One weekend later, a four-point stretch against Harvard and Dartmouth got Cornell back inside the national bubble, and the Big Red erased the differential to Clarkson by plowing through the Golden Knights with a 7-2 victory one night after a 5-1 win over St. Lawrence. This past weekend’s trip to RPI and Union continued that stretch with another sweep, to which the 10-2 goal advantage in the Capital District pushed the Big Red to a 22-5 advantage over four different ECAC opponents.
“The hardest part for me was that we scored at RPI, but that team had no quit,” Schafer said, “and Union, too, is a very good team. We saw the success they had over their last 10 games, and they play hard. They compete hard. They have good special teams. That’s a tough place to play. So to come back the next day and bounce back by being ready to play, I was very happy with. I thought [Union] outplayed us, and they took it to us in the last period, which reinforced that we have to learn that it has to be the full 60 minutes.”
There’s now a component of a pennant race in ECAC. Quinnipiac’s overtime game against Cornell in late January was one day after a loss to Colgate, and a loss to St. Lawrence this past weekend combined with the off week for the Connecticut Ice Tournament to create a league race that nobody saw coming. The Bobcats are still eight points ahead, but a game in hand to the Big Red is part of a favorable finish where two of the last three weekends are at home. Brown and Yale visit this weekend before Cornell takes a trip to the North Country, but the last weekend of the season is at Lynah against Union and RPI.
It doesn’t mean Cornell is going to catch Quinnipiac, which plays four of its last five games at home, but the Big Red are making a case that’s difficult to ignore. Their 15-4-4 record is the highest winning percentage away from the top four teams in the PairWise Rankings and includes the lowest number of losses in the nation, but the unfortunate reality surrounding the lower number of nonconference games – an Ivy League staple – means the No. 14 team in the PairWise still has to make up extra ground over the last month.
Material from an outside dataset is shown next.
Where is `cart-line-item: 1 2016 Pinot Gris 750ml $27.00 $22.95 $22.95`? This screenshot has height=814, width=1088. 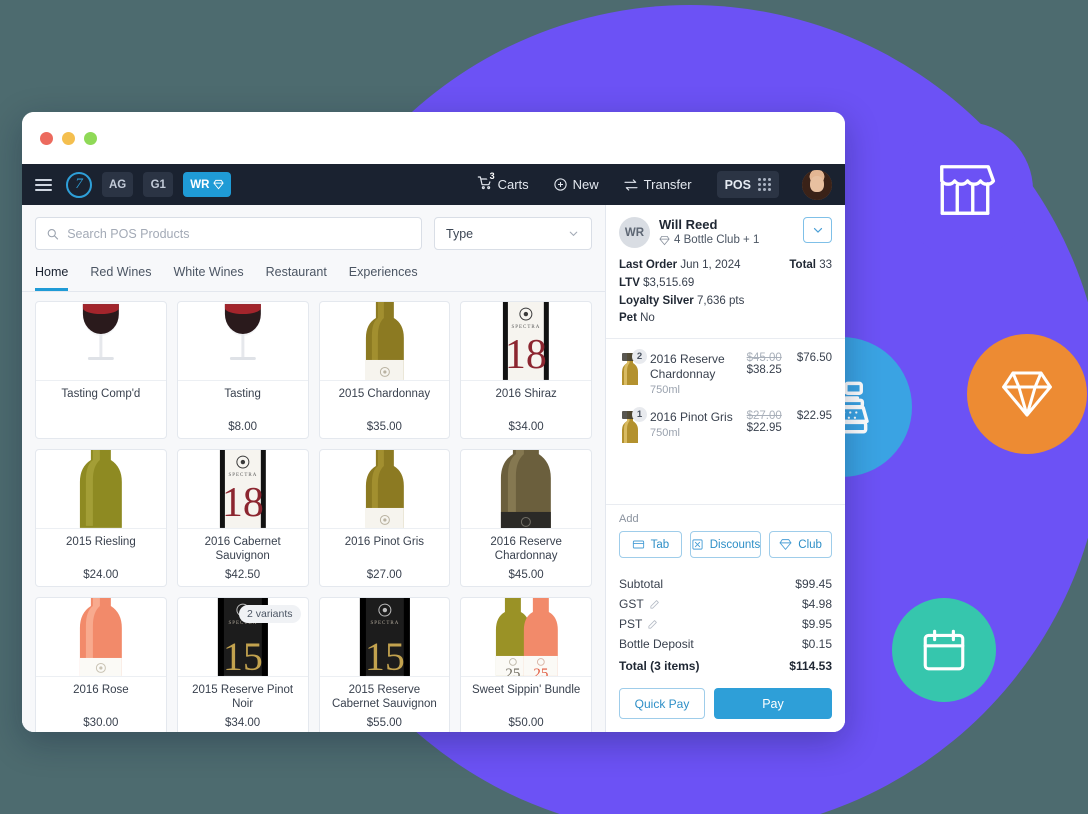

Given that the CCHA and Atlantic hockey champions will erase the bottom two teams in the top-16, the Big Red know what’s in front – and what’s behind – as the last weeks commence.
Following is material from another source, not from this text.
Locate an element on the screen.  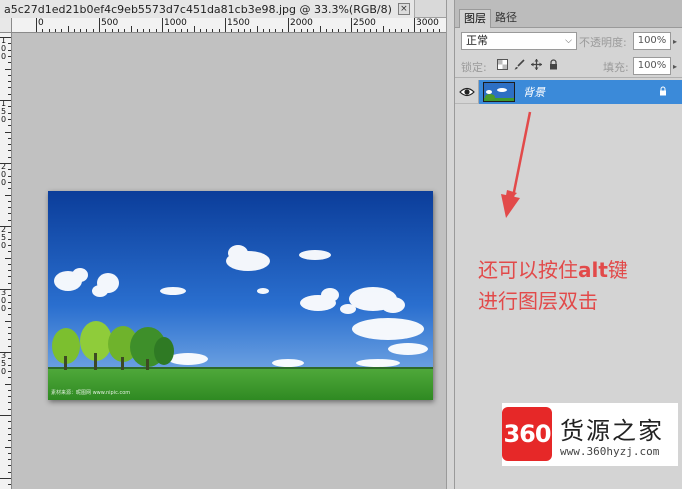
tab-layers: 图层 is located at coordinates (475, 18).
“They’re consciously thinking about it,” Schafer said. “We learned our lesson early in the year when we were 4-0 with all of these young guys. We weren’t even that good of a hockey team, but we were fortunate to get off to a fast start. We had all kinds of holes, but they learned their lesson. We thought we were pretty good, and we found out pretty quickly that we weren’t that good. Rankings, winning streaks, they don’t mean much because we learned our lesson the hard way.
“We took it on our chins, and I don’t think these guys are going to make that mistake again.”